-- EXERCISE REQUIREMENTS --
• 1. In the Zion National Park text, what does it cost to enter the park by car, and for how long is the fee valid?
• 2. Reproduce everything in the Zion National Park text from "Zion National Park is" down to "15s are free.", word for word.

With all the National Parks we visited across the US on our three month USA road trip we tried to get in at least one hike. Zion National Park, Utah was no exception. How could it be when there are so many incredible Zion National Park hikes? We did the Angel’s Landing trail in Zion which is very well known for its steep drop-offs and beautiful vistas. If you’re planning a trip to Zion and want to do some Zion hiking then be sure to check out this list of Zion National Park’s best hikes!
Where is Zion National Park?
Zion National Park is in south-west Utah near the small town of Springdale and just under 1 hour’s drive away from St George, Utah. It’s close by to other Utah National Parks such as Bryce Canyon and makes up one of the Utah Mighty 5 National Parks.
Zion National Park entrance fees
The Zion National Park fee to enter is $35 per car, this lasts for 7 consecutive days.
If you’re entering by foot, bike or by taking the Zion National Park shuttle bus then the entrance fee is $20 per person and under 15s are free.

-- EXTRACTED ENTRIES --
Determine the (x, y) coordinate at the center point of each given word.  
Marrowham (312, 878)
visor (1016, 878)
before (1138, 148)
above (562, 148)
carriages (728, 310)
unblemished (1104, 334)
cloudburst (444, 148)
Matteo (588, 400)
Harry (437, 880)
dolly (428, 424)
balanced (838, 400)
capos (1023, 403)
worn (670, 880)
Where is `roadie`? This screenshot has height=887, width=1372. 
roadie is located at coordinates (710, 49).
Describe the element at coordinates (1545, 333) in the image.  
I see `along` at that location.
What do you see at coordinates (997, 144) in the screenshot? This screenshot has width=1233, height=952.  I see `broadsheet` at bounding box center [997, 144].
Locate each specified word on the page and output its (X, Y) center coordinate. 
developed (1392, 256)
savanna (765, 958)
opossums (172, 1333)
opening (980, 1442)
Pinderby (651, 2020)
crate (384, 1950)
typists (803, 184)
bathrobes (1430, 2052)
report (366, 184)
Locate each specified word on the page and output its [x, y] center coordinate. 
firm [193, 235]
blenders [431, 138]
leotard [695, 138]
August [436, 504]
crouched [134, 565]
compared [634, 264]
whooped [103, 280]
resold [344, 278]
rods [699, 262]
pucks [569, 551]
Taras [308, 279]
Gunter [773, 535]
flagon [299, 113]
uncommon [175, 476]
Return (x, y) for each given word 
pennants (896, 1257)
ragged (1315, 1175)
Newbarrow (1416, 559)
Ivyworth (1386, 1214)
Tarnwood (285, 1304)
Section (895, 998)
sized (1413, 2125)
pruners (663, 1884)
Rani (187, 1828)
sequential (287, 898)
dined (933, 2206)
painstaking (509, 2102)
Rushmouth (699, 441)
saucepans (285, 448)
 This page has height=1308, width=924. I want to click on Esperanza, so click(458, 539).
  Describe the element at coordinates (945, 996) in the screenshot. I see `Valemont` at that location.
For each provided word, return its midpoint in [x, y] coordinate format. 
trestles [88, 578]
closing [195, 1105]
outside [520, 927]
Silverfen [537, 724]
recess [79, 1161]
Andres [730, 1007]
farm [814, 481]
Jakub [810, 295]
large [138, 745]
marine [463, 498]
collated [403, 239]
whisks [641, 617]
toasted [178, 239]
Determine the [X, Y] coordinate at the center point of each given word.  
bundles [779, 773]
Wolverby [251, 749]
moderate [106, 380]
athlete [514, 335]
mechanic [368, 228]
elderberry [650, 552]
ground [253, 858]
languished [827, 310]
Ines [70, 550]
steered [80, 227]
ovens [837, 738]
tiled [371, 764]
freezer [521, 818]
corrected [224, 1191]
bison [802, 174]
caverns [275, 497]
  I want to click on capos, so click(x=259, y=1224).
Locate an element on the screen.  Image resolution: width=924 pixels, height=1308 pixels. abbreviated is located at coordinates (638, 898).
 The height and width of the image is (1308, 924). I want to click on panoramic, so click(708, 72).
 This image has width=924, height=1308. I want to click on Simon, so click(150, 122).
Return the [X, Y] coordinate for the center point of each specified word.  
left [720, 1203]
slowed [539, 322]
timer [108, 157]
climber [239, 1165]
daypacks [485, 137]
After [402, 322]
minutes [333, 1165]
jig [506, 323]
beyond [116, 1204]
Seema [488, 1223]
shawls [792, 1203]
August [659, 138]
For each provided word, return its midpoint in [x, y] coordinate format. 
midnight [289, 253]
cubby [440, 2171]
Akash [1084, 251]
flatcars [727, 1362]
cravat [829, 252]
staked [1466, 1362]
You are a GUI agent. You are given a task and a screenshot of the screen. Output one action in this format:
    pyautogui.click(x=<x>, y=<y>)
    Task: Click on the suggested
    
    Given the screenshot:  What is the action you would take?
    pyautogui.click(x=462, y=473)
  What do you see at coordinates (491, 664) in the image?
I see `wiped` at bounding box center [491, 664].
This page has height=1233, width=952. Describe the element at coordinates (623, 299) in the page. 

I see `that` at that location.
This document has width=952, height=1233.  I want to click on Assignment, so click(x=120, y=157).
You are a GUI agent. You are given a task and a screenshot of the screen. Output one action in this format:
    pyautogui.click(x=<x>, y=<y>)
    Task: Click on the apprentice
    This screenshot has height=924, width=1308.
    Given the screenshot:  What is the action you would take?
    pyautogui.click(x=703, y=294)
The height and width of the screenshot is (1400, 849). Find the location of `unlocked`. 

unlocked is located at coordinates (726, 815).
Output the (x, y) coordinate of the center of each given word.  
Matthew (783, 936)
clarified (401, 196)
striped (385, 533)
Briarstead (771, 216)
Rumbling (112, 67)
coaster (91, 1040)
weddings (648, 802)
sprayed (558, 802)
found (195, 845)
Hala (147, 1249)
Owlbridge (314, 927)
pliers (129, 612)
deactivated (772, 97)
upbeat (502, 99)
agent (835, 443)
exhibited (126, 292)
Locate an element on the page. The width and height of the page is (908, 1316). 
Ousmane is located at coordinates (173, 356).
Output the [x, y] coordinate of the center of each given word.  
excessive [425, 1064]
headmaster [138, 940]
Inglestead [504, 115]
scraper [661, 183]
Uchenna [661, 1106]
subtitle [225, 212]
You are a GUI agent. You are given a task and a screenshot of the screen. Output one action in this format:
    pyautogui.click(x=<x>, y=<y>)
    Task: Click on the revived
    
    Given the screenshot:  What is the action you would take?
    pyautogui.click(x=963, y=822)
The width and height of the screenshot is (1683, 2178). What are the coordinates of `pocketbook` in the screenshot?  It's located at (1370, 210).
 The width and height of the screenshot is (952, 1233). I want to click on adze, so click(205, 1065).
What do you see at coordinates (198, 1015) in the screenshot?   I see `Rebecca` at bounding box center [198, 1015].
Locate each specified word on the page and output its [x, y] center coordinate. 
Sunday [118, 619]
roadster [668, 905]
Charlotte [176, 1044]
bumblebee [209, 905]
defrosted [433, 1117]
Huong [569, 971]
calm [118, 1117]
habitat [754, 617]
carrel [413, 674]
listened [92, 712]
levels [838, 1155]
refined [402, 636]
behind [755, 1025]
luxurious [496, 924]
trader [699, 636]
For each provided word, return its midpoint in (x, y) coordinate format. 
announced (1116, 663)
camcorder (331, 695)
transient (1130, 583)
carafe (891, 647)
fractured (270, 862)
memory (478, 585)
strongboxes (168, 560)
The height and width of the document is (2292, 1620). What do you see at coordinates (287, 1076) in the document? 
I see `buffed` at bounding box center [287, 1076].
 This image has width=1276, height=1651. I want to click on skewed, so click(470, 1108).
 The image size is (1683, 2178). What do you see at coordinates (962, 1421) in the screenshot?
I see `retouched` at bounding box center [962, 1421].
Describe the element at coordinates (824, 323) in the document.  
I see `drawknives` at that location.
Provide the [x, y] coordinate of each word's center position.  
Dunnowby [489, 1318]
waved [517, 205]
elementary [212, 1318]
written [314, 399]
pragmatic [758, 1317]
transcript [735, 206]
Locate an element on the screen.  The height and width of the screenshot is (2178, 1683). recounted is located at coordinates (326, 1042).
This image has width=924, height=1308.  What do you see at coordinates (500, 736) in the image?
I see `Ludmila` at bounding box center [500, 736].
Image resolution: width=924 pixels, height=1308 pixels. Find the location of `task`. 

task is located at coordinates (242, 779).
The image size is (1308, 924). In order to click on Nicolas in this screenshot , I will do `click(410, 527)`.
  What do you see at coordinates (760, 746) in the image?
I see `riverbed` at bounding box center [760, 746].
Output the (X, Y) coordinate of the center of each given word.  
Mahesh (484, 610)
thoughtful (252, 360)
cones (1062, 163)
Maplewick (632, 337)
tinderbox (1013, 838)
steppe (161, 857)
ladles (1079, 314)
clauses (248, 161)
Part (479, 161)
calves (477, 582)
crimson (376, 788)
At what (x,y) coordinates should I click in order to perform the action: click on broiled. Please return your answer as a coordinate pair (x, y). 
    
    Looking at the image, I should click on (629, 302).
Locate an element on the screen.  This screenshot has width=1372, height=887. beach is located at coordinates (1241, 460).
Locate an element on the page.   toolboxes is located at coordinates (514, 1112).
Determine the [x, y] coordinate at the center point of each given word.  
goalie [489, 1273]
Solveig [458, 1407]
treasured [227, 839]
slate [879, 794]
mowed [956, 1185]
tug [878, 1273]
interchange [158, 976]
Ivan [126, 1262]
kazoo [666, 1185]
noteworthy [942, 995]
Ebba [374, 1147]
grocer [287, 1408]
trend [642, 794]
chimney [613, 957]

-- ANSWERS GIVEN --
• 1. $35 per car, valid for 7 consecutive days.

• 2.
Zion National Park is in south-west Utah near the small town of Springdale and just under 1 hour’s drive away from St George, Utah. It’s close by to other Utah National Parks such as Bryce Canyon and makes up one of the Utah Mighty 5 National Parks.
Zion National Park entrance fees
The Zion National Park fee to enter is $35 per car, this lasts for 7 consecutive days.
If you’re entering by foot, bike or by taking the Zion National Park shuttle bus then the entrance fee is $20 per person and under 15s are free.